Comment by AshamedCaptain
1 day ago
Why is it that right now there is still on the frontpage of an "article being found flawed after 6k citations " ( https://statmodeling.stat.columbia.edu/2026/01/22/aking/ ) but this random article coming out of nowhere makes the front page on the same day?
People really should get it and stop sharing newly published papers to the general public. The value of one single academic paper is exactly 0. Even a handful of such articles still has 0 value to the general public. This is only of interest to other academics (or labs, countries, etc.) who may have the power to reproduce it in a controlled environment.

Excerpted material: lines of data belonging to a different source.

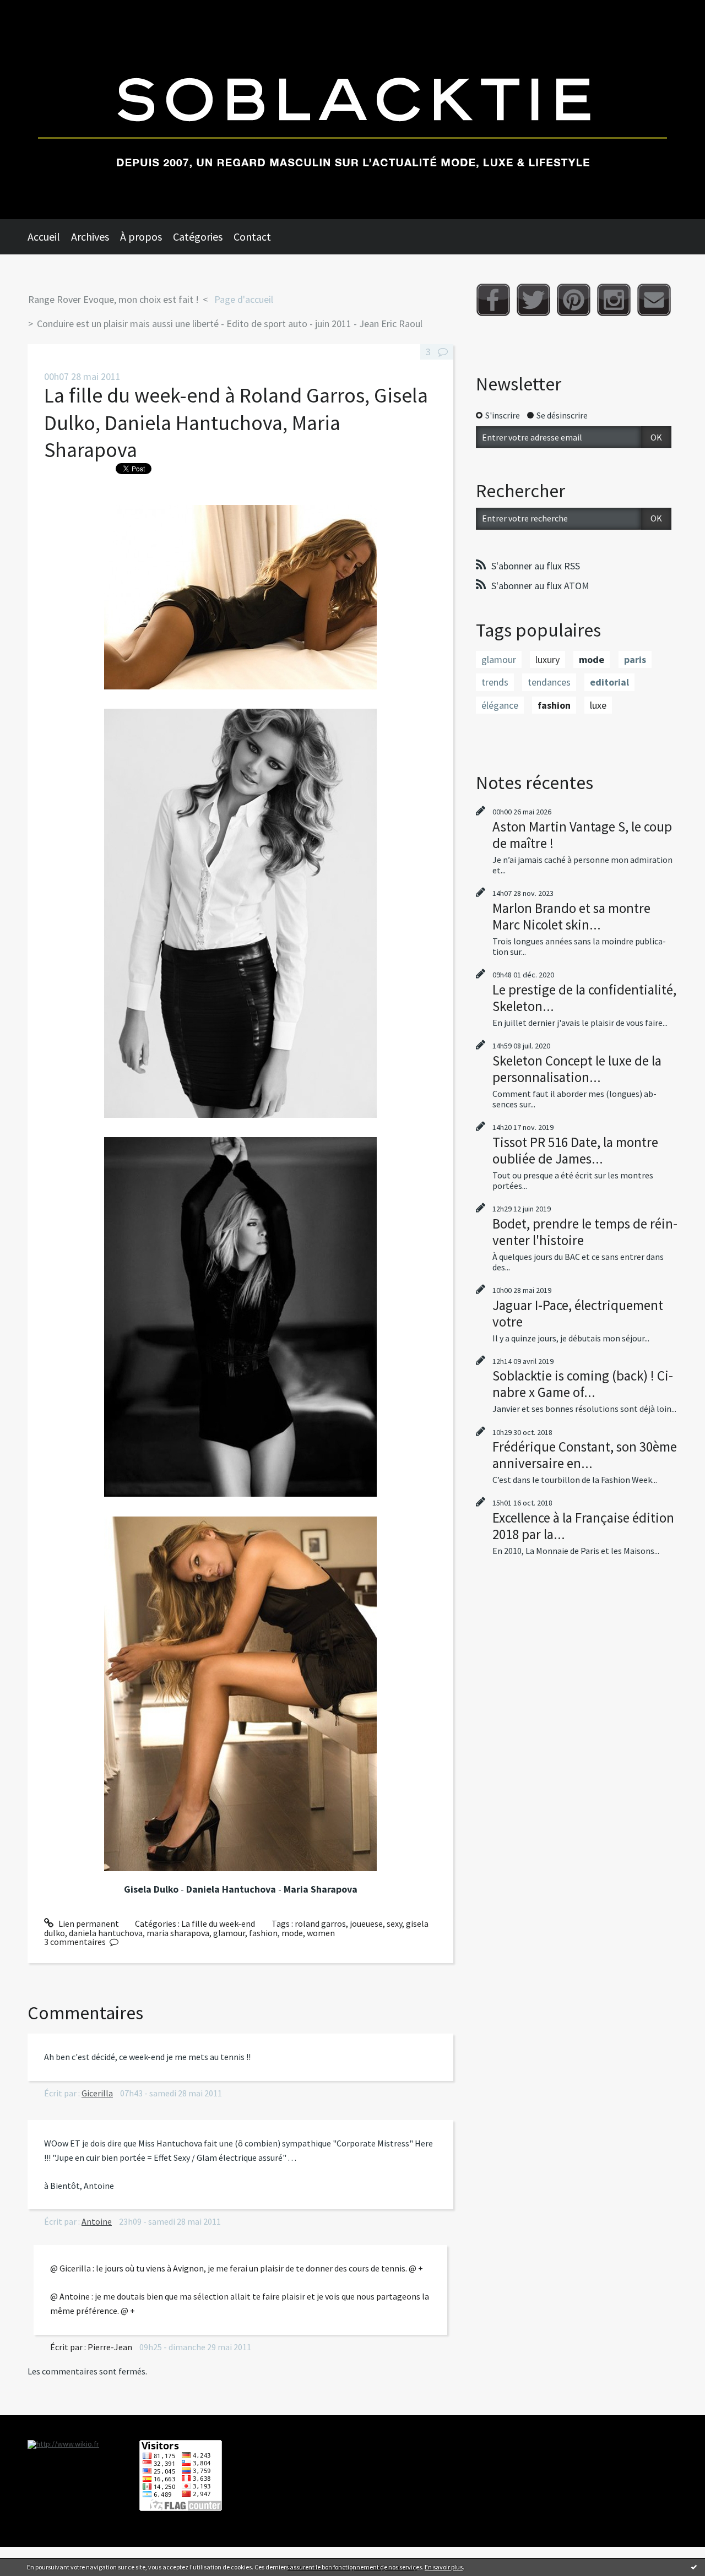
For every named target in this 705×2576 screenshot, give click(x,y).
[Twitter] (533, 300)
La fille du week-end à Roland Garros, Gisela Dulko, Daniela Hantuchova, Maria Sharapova (236, 422)
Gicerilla (97, 2093)
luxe (598, 705)
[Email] (654, 300)
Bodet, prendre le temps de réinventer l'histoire (584, 1232)
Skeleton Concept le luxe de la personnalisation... (576, 1069)
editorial (609, 682)
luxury (547, 659)
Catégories (198, 236)
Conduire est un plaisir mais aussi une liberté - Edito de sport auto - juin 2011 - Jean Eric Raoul (229, 323)
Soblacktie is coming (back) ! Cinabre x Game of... (582, 1384)
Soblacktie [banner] (352, 109)
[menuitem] (49, 236)
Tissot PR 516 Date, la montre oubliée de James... (575, 1150)
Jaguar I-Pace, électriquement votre (577, 1313)
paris (635, 659)
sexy (394, 1923)
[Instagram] (614, 300)
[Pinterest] (573, 300)
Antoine (97, 2221)
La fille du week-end (218, 1923)
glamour (229, 1932)
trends (494, 682)
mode (292, 1932)
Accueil (44, 236)
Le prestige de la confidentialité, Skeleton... (584, 998)
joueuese (366, 1923)
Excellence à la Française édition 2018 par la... (583, 1526)
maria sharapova (178, 1932)
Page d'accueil (243, 299)
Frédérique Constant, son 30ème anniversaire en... (584, 1455)
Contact (252, 236)
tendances (549, 682)
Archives (90, 236)
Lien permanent (88, 1923)
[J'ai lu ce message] (694, 2566)
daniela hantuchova (106, 1932)
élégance (499, 705)
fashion (263, 1932)
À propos (141, 236)
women (321, 1932)
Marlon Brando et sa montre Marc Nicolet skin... (571, 916)
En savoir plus (444, 2567)
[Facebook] (493, 300)
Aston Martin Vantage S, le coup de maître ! (582, 835)
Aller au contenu (36, 9)
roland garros (320, 1923)
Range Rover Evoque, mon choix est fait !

Be very skeptical of correlations like this that have dubious or poorly understood causation. Be even more skeptical if they are about day-to-day stuff that would likely have large swaths of people able to reproduce something like it on huge scales yet they haven't. Extraordinary claims require extraordinary evidence.
You can also look at all the papers it's citing too...
This article is not making an extraordinary claim, and your offence is hyperbolic. Analysis of research should not be restricted to the academe, but careful not to cherry puck research.
It seems like a pretty extraordinary claim to me.
Considering the percentage of live mitochondria that are exposed to external light in a human this seems like an enormous effect. The effect we'd expect from publication bias though is already pretty big. I'm going to go with the latter until we've got some replication, and a plausible mechanism (like.. why wouldn't whales be badly sick if this was a thing?).
I don't know about the mitochondria bit, but it is plausible that work performance is affected by light spectrum. The n=22 is too small, but replication or larger studies is an obvious next step. Let's hope the researchers in this field use pre registration.
The article mentions that unlike visible light, which is mostly absorbed by the skin, near infrared light penetrates deep into the body and the lowest frequencies of the Solar spectrum pass through the entire body.
This explains why most mitochondria are exposed to infrared light, even those deep in the body.
The article also mentions an inhibiting effect of blue and violet light upon mitochondria. For that it should be valid what you say, that this effect can happen only in the superficial layer of the body, because both skin and blood strongly absorb such light.